_LISTED ENTRIES:_
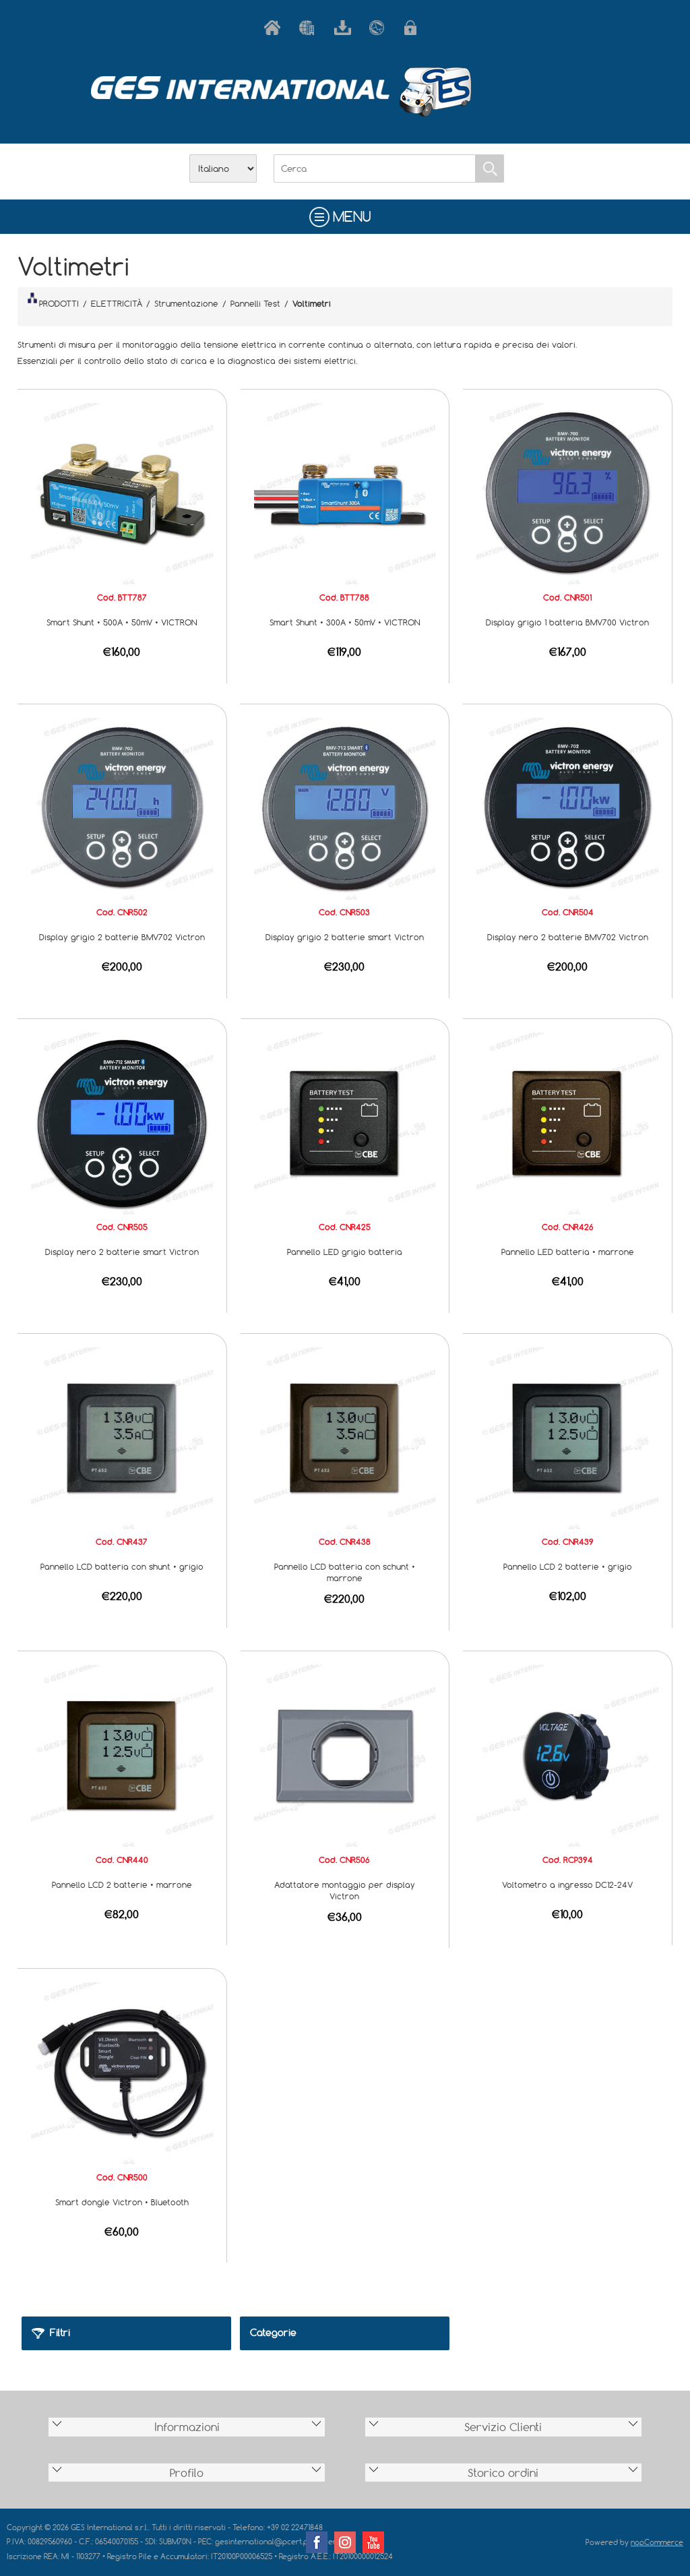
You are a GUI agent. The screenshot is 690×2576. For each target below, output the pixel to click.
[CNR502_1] (122, 807)
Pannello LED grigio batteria (344, 1251)
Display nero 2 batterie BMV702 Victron (567, 936)
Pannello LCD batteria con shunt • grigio (121, 1566)
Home (275, 27)
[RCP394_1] (567, 1754)
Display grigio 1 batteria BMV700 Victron (567, 622)
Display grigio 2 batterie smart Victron (344, 936)
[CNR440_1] (122, 1754)
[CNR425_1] (345, 1122)
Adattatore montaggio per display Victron (344, 1890)
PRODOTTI (59, 303)
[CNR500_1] (122, 2071)
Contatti (380, 27)
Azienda (310, 27)
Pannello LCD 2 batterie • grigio (567, 1566)
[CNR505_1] (122, 1122)
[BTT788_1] (345, 492)
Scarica (345, 27)
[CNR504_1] (567, 807)
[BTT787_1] (122, 492)
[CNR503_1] (345, 807)
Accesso (415, 27)
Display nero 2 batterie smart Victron (122, 1251)
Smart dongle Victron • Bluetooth (122, 2202)
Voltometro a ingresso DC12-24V (567, 1884)
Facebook (316, 2542)
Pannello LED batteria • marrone (567, 1251)
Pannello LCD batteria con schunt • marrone (344, 1572)
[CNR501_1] (567, 492)
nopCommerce (657, 2542)
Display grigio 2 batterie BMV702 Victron (122, 936)
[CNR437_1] (122, 1437)
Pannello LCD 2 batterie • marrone (122, 1884)
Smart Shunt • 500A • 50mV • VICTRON (121, 622)
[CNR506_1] (345, 1754)
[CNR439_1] (567, 1437)
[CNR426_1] (567, 1122)
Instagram (345, 2542)
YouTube (373, 2542)
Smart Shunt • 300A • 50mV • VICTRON (345, 622)
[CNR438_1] (345, 1437)
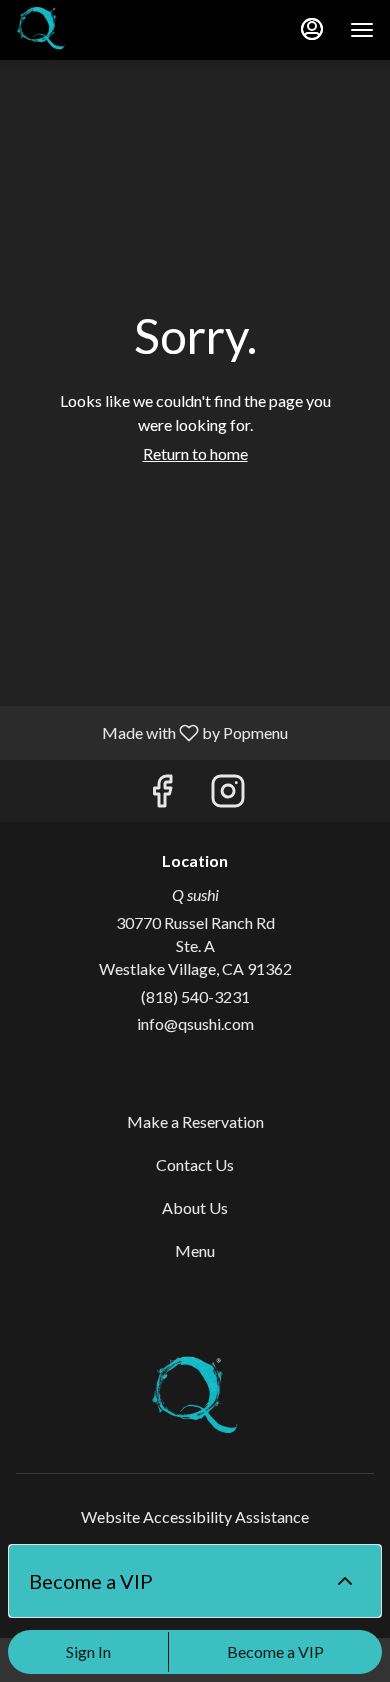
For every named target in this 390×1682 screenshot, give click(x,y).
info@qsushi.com (195, 1023)
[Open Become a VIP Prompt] (345, 1581)
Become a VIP (275, 1651)
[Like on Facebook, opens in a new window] (162, 795)
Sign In (88, 1651)
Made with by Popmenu (151, 732)
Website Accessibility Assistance (195, 1516)
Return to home (195, 453)
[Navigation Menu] (362, 30)
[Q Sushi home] (106, 30)
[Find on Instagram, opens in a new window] (228, 795)
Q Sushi (195, 1398)
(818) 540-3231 (195, 996)
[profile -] (312, 29)
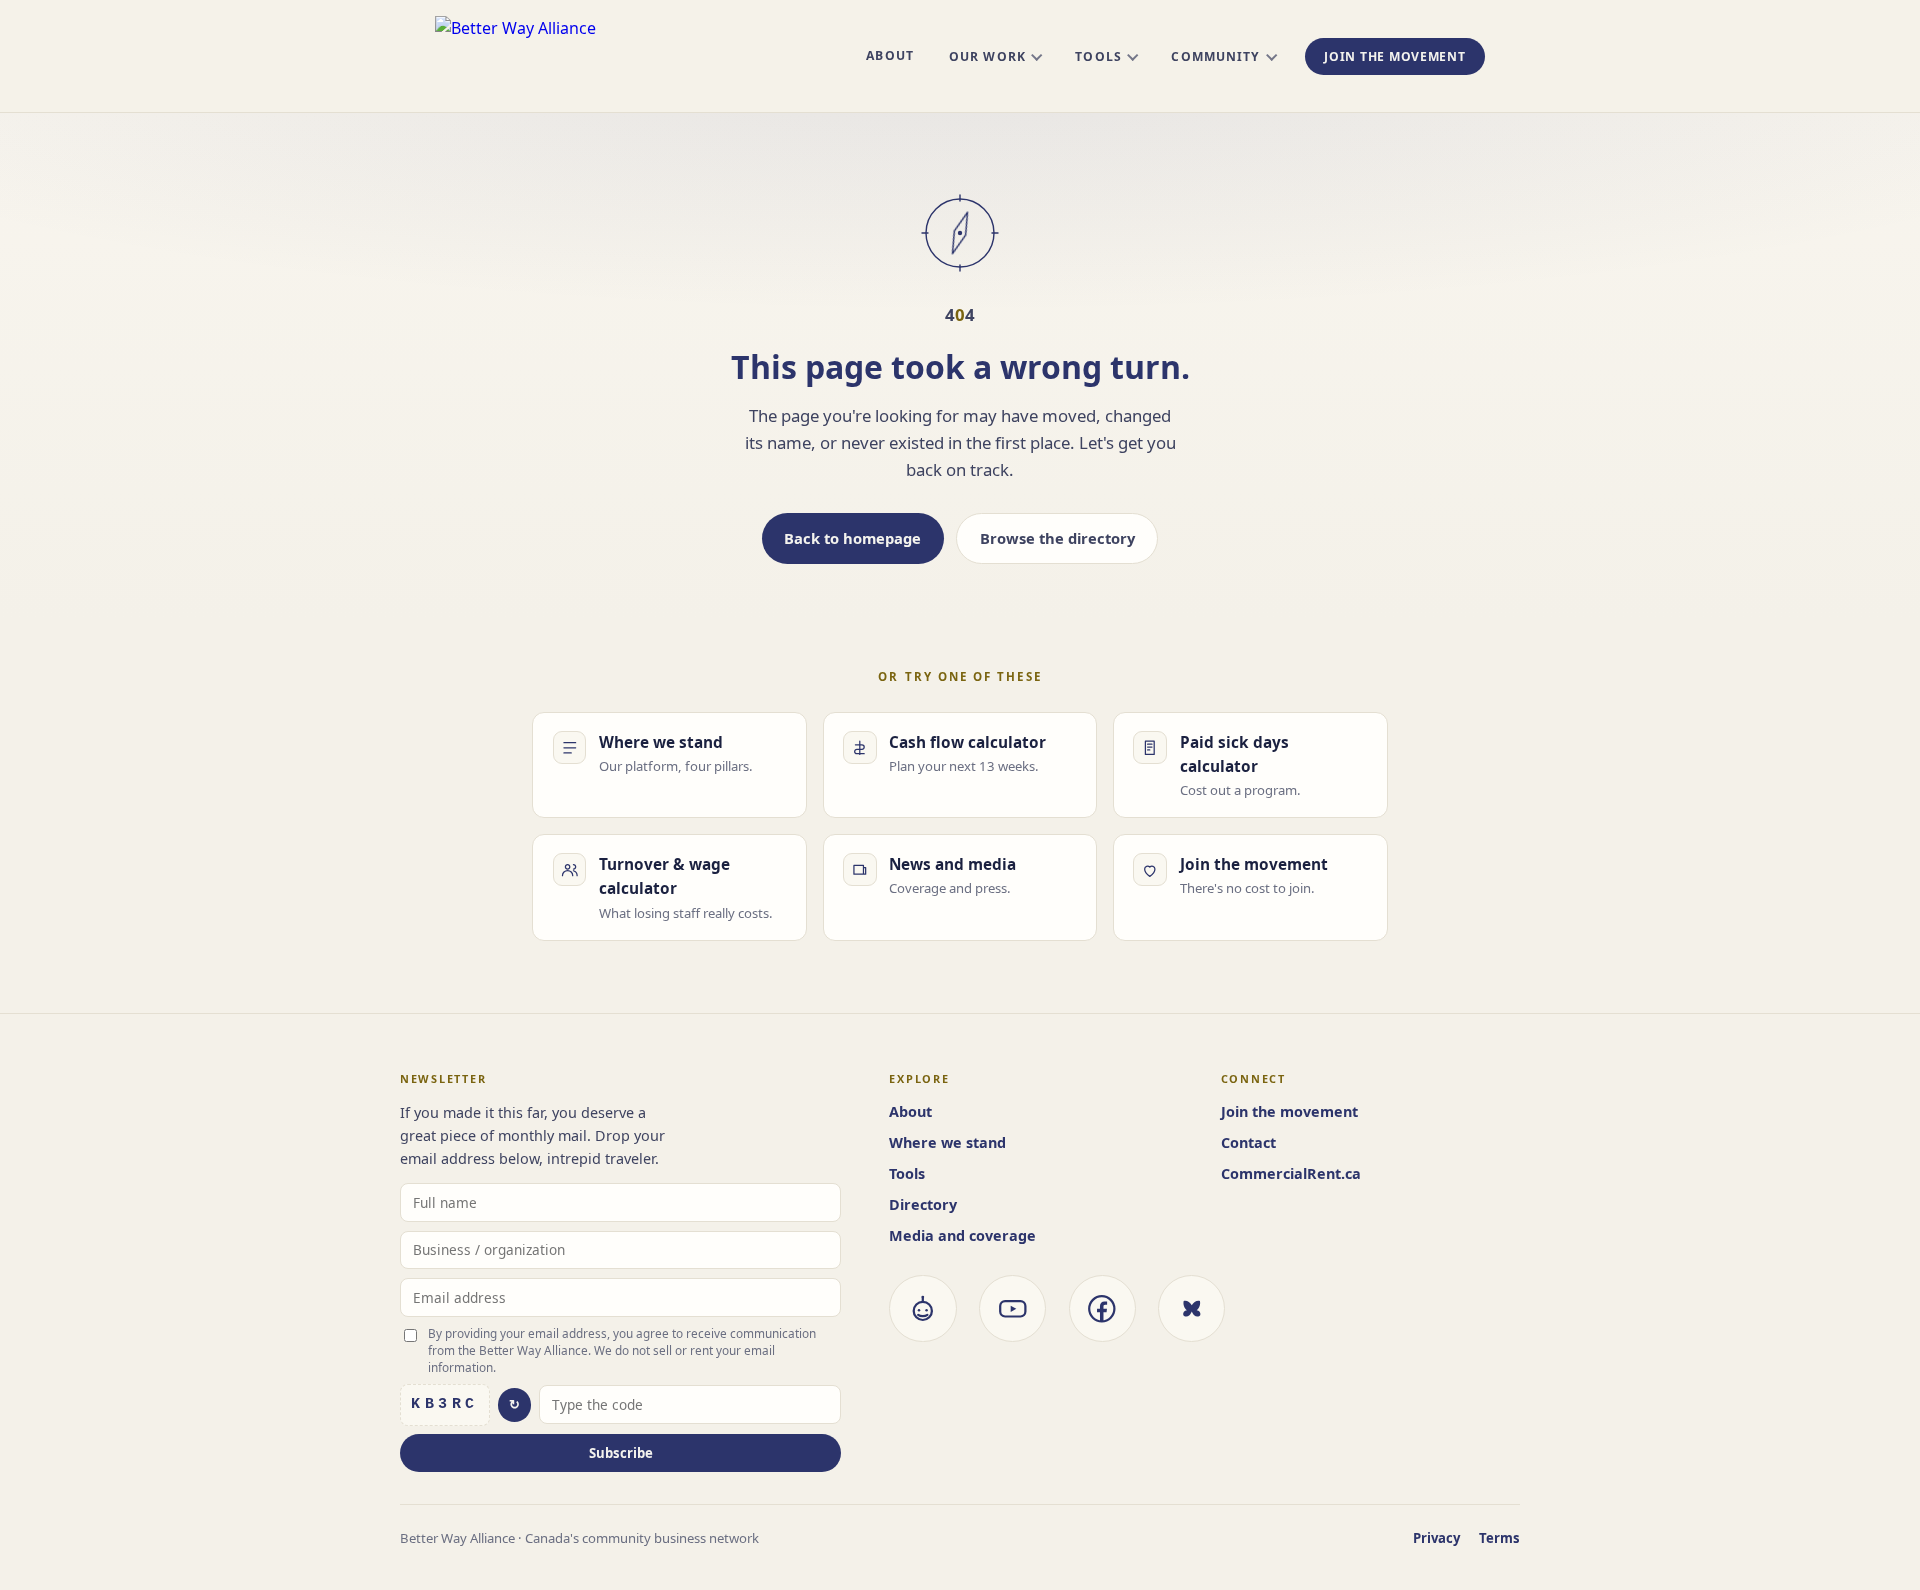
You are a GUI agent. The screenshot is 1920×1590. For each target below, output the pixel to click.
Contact (1248, 1142)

_REQUIRED WORK:_ The entire listing above, word for word and without pictures, is what should be output.

_ANSWER FOR THE TASK:_
You are a GUI agent. The screenshot is 690×2576. For each target below, output the pixel to click.
[CNR502_1] (122, 807)
Pannello LED grigio batteria (344, 1251)
Display nero 2 batterie BMV702 Victron (567, 936)
Pannello LCD batteria con shunt • grigio (121, 1566)
Home (275, 27)
[RCP394_1] (567, 1754)
Display grigio 1 batteria BMV700 Victron (567, 622)
Display grigio 2 batterie smart Victron (344, 936)
[CNR440_1] (122, 1754)
[CNR425_1] (345, 1122)
Adattatore montaggio per display Victron (344, 1890)
PRODOTTI (59, 303)
[CNR500_1] (122, 2071)
Contatti (380, 27)
Azienda (310, 27)
Pannello LCD 2 batterie • grigio (567, 1566)
[CNR505_1] (122, 1122)
[BTT788_1] (345, 492)
Scarica (345, 27)
[CNR504_1] (567, 807)
[BTT787_1] (122, 492)
[CNR503_1] (345, 807)
Accesso (415, 27)
Display nero 2 batterie smart Victron (122, 1251)
Smart dongle Victron • Bluetooth (122, 2202)
Voltometro a ingresso DC12-24V (567, 1884)
Facebook (316, 2542)
Pannello LED batteria • marrone (567, 1251)
Pannello LCD batteria con schunt • marrone (344, 1572)
[CNR501_1] (567, 492)
nopCommerce (657, 2542)
Display grigio 2 batterie BMV702 Victron (122, 936)
[CNR437_1] (122, 1437)
Pannello LCD 2 batterie • marrone (122, 1884)
Smart Shunt • 500A • 50mV • VICTRON (121, 622)
[CNR506_1] (345, 1754)
[CNR439_1] (567, 1437)
[CNR426_1] (567, 1122)
Instagram (345, 2542)
YouTube (373, 2542)
Smart Shunt • 300A • 50mV • VICTRON (345, 622)
[CNR438_1] (345, 1437)
For every named target in this 390×1682 screenshot, give click(x,y).
info@qsushi.com (195, 1023)
[Open Become a VIP Prompt] (345, 1581)
Become a VIP (275, 1651)
[Like on Facebook, opens in a new window] (162, 795)
Sign In (88, 1651)
Made with by Popmenu (151, 732)
Website Accessibility Assistance (195, 1516)
Return to home (195, 453)
[Navigation Menu] (362, 30)
[Q Sushi home] (106, 30)
[Find on Instagram, opens in a new window] (228, 795)
Q Sushi (195, 1398)
(818) 540-3231 (195, 996)
[profile -] (312, 29)
You are a GUI agent. The screenshot is 1920×1590. For each target below, output the pixel to click.
Contact (1248, 1142)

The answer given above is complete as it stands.